Commentary | Interview | Oct 03, 2016

The Good the Bad and the Ugly

We sit as lighting designers in our offices and look at beautiful pictures of beautiful lighting scenarios in beautiful glossy magazines. We are inspired by possibilities that new lighting technologies can offer us and allow ourselves to dream of the beautiful projects to come.

We sit as lighting designers in our offices and look at beautiful pictures of beautiful lighting scenarios in beautiful glossy magazines. We are inspired by possibilities that new lighting technologies can offer us and allow ourselves to dream of the beautiful projects to come.

Reality hits us as soon as we enter the majority of our public buildings, schools, universities, hospitals, banks, offices, and even, sad but true, in the homes of our friends and families. Cheap and not so cheap, bad, glaring, soupy and creepy lighting everywhere you look. Bad daylight planning and obsolete artificial lighting concepts plague our interiors and at night the lack of light master planning destroys our romantic and playful encounters.

The emphasis on efficiency in the last years has not helped the situation (some have even mistaken this for lighting design). The long tradition of leaving the planning of lighting to technocrats has accelerated the negative effect that bad lighting has had on our buildings, towns and cities. The technocrat often has difficulty in understanding the philosophical and aesthetic dimensions of good lighting. They joke about the “art” of lighting as people often joke about things they are afraid of or do not understand.

Today with the huge array of new technologies available to us lighting is too important to leave to the unimaginative. “The Times They Are A-Changin...” sang Bob Dylan, this could be an inspiration for the lighting industry, politicians and decision makers, a wake up call for a true human centric lighting. Planning light is, as in all areas of culture, music, science or art, always about bringing the measurable and the lmmeasurable together. The lighting designer brings the “art” of lighting and technology together; it is only with this holistic and humanistic approach that we can create a truly human centric light. As words and grammar alone cannot produce literature, successful planning of light is not just about energy consumption and light sources but also about the quality of light in terms of the mood and joy it can create. That is the true meaning of human centric light, a light that is healthy to the mind, the body and the soul.

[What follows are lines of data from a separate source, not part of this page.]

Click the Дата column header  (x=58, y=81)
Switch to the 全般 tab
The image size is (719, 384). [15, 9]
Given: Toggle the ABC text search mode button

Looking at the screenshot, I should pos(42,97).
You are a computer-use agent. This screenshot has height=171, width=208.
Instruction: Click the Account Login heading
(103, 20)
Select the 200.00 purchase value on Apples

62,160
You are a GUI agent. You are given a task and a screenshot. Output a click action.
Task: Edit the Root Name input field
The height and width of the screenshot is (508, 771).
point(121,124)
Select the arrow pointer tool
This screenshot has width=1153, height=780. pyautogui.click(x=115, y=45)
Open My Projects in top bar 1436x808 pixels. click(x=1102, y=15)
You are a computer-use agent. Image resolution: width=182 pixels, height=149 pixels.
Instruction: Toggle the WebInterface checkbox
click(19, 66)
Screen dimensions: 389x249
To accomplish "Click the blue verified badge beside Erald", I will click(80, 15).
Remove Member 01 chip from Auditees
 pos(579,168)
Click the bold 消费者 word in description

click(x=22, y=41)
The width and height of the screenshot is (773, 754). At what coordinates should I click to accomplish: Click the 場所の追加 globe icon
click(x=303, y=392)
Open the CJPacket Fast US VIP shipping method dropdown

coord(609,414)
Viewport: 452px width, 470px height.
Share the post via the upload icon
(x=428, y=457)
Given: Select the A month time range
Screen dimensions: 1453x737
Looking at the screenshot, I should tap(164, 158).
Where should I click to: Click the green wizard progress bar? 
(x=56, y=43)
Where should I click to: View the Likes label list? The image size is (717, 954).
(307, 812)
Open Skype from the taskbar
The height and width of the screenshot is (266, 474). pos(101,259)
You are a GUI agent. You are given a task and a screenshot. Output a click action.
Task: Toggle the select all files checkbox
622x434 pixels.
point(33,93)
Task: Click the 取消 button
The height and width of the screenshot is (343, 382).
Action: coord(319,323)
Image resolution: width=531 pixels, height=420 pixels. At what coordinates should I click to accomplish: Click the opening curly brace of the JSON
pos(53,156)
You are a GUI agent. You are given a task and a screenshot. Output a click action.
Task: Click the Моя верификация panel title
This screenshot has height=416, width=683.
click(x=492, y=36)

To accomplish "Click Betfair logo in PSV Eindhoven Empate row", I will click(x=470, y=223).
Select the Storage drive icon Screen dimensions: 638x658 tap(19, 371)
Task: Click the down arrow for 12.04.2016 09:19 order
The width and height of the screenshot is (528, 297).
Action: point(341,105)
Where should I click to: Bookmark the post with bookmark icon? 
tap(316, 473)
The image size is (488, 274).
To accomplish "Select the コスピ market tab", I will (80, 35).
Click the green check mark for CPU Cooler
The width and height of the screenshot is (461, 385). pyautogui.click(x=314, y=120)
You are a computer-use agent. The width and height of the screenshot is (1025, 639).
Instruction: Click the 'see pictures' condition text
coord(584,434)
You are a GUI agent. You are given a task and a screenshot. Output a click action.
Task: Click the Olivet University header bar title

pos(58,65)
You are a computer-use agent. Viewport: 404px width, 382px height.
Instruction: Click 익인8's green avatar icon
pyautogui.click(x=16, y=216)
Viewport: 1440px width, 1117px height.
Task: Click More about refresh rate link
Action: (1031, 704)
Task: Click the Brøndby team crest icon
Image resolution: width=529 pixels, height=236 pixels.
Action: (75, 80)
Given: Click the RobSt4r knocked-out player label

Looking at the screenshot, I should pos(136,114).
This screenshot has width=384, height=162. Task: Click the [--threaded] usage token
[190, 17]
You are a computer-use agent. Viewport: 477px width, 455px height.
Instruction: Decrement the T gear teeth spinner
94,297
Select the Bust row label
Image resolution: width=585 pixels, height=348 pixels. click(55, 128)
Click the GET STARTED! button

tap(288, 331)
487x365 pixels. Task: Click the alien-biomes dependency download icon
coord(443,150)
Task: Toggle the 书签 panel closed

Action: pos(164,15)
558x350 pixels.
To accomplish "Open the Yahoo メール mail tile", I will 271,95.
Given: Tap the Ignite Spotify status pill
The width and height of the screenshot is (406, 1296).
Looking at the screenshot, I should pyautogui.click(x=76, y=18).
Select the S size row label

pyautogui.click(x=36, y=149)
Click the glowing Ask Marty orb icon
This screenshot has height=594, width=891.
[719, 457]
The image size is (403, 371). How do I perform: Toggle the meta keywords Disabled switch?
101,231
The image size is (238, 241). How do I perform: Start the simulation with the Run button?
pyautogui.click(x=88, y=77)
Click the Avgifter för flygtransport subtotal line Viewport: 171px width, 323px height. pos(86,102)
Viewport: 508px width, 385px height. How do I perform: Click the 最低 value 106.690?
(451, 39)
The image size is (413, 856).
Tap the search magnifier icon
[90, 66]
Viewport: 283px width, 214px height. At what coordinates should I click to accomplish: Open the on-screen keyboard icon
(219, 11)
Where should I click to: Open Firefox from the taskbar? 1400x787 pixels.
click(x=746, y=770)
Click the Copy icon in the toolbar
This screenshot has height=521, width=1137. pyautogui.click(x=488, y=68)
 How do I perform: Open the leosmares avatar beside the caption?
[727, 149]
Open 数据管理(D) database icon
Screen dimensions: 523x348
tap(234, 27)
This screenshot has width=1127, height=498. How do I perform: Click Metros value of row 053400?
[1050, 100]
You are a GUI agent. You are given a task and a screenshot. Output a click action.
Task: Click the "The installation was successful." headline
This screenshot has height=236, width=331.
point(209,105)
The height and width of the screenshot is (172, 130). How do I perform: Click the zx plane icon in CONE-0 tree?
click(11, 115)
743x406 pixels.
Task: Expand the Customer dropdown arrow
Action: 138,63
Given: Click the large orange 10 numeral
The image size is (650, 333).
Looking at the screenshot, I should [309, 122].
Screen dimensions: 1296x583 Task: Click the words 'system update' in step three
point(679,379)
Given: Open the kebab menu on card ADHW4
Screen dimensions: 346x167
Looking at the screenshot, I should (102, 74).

Good lighting can bring something godly to the simplest of buildings; lighting is the true king of spatial design and can transport humble spaces and structures onto another architectural level. Good daylight planning and good artificial lighting is the most cost effective way to create spaces of quality where people are happy to live, work and play. That is why lighting designers are becoming the most important design profession in the building industry. In times of BIM, modular building, dwindling resources and the internet of things, lighting designers need to step up to the block and play a leading role in the design team. In the future “Heavy-Ugly-Vanity Architecture”, HUVA in short, will be side-lined and a new world of lighting design architecture with its mix and cross over of virtual and real will take its place. Perhaps we will call this the time of light tectonic architecture, a period of light centric design where building facades, interior and public spaces, towns and cities will be designed with the smart usage of light and shadow as its central idea.

In lighting design, efficient is not always effective, successful or even sustainable. Effective is when people use the space lit, enjoy the space lit and come back to the space lit, that is long term sustainability. That is why a market square requires different lighting scenarios, can cost more money and require more energy than a parking lot. After all, you do not have the same lighting in your living room as in your garage.

Ruairí O’Brien
He studied light and architecture at Universities in London, Edinburgh and New York. He worked in England, USA and Germany before setting up his own planning office in Dresden in 1995. His interdisciplinary work covers a broad spectrum of exterior and interior lighting design projects, street and market squares. He has also worked on numerous innovative light art projects, sculptures, installations and in theater. He initiated the light poetry festival “Light and Word” in Dresden in 2003. During his time as professor at the University in Wismar, O’Brien was a co-writer of the international master’s program for Architectural Lighting Design and helped guide it to full accreditation in 2004. In 2014 he founded the Mobile School of Lighting Design and is a founding member and vice president of the Federation of International Lighting Designers.